The vet just called and told me Mar lived through the operation, although she stopped breathing often in the beginning. Her womb was swollen and full of blood, and even though Mar is relatively active right now, she still looks very pale. I'll have to call the vet again tomorrow to hear if she will be alright and if I can take her home. There is still a chance she might worsen. Ugh, I hope not.
Apparently I was supposed to call the vet instead of she me yesterday, oops. That's why I hadn't heard from her.

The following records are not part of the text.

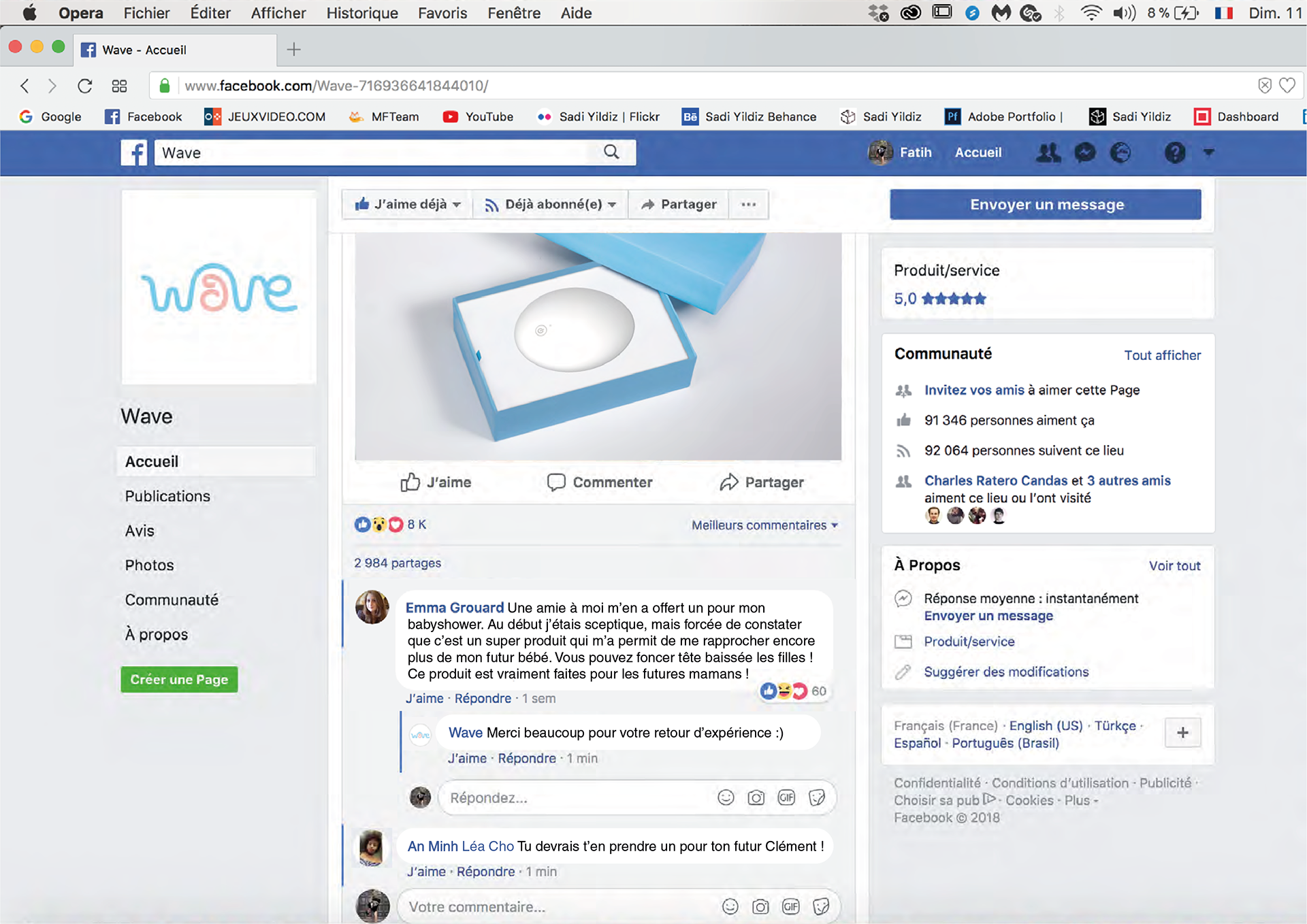Click camera icon in Répondez reply box
The width and height of the screenshot is (1307, 924).
point(756,797)
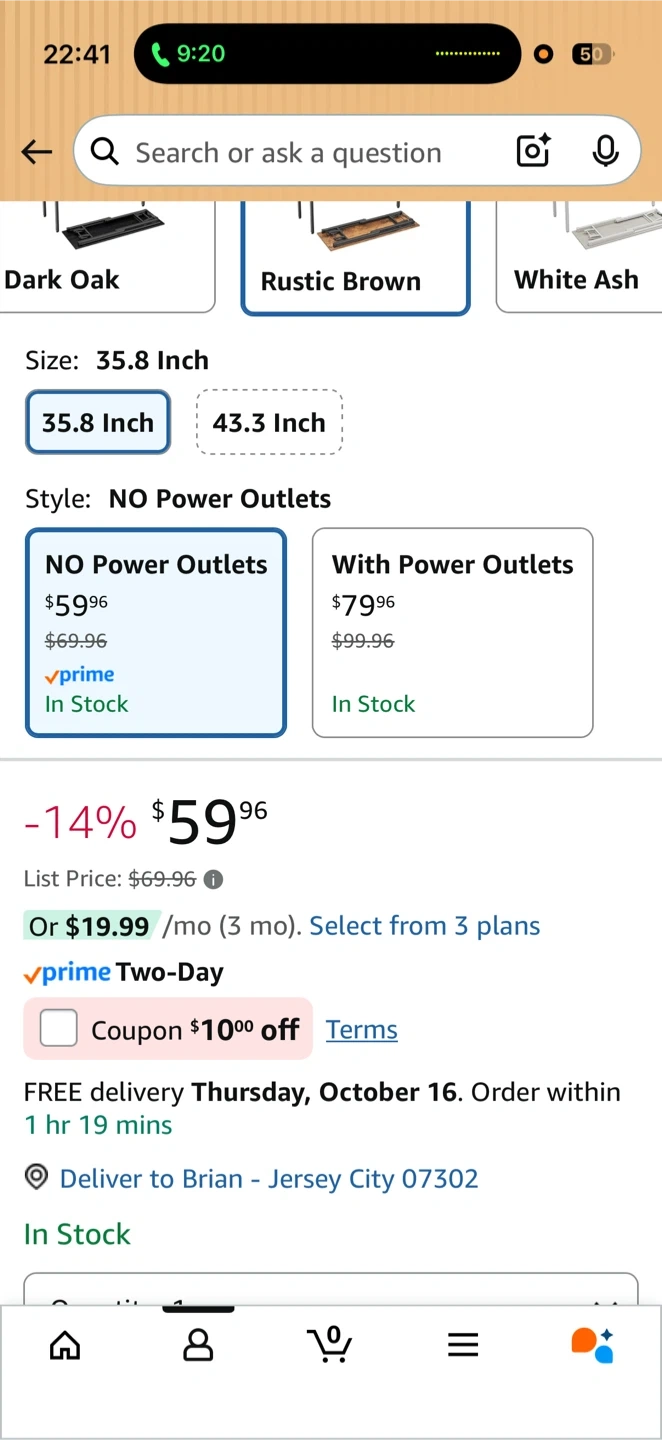
Task: Tap the search input field
Action: point(300,152)

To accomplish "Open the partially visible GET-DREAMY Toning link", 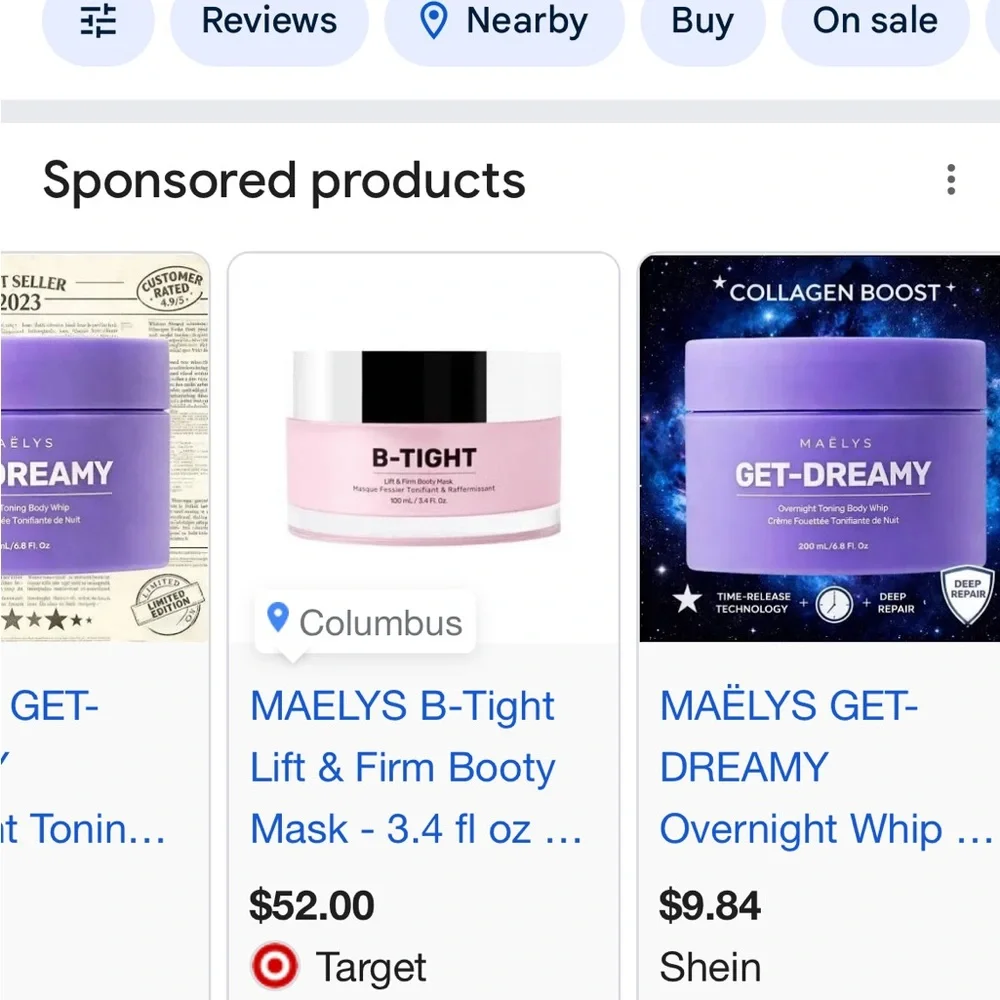I will pyautogui.click(x=85, y=767).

Anyway, relatively good news then.


----------



## lilspaz68 (Feb 24, 2007)

Qku. said:


> The vet just called and told me Mar lived through the operation, although she stopped breathing often in the beginning. Her womb was swollen and full of blood, and even though Mar is relatively active right now, she still looks very pale. I'll have to call the vet again tomorrow to hear if she will be alright and if I can take her home. There is still a chance she might worsen. Ugh, I hope not.
> Apparently I was supposed to call the vet instead of she me yesterday, oops. That's why I hadn't heard from her.
> 
> Anyway, relatively good news then.


Oh the poor little love!! Fingers and paws crossed for your little gal!


----------



## Qku. (Apr 29, 2011)

lilspaz68 said:


> Oh the poor little love!! Fingers and paws crossed for your little gal!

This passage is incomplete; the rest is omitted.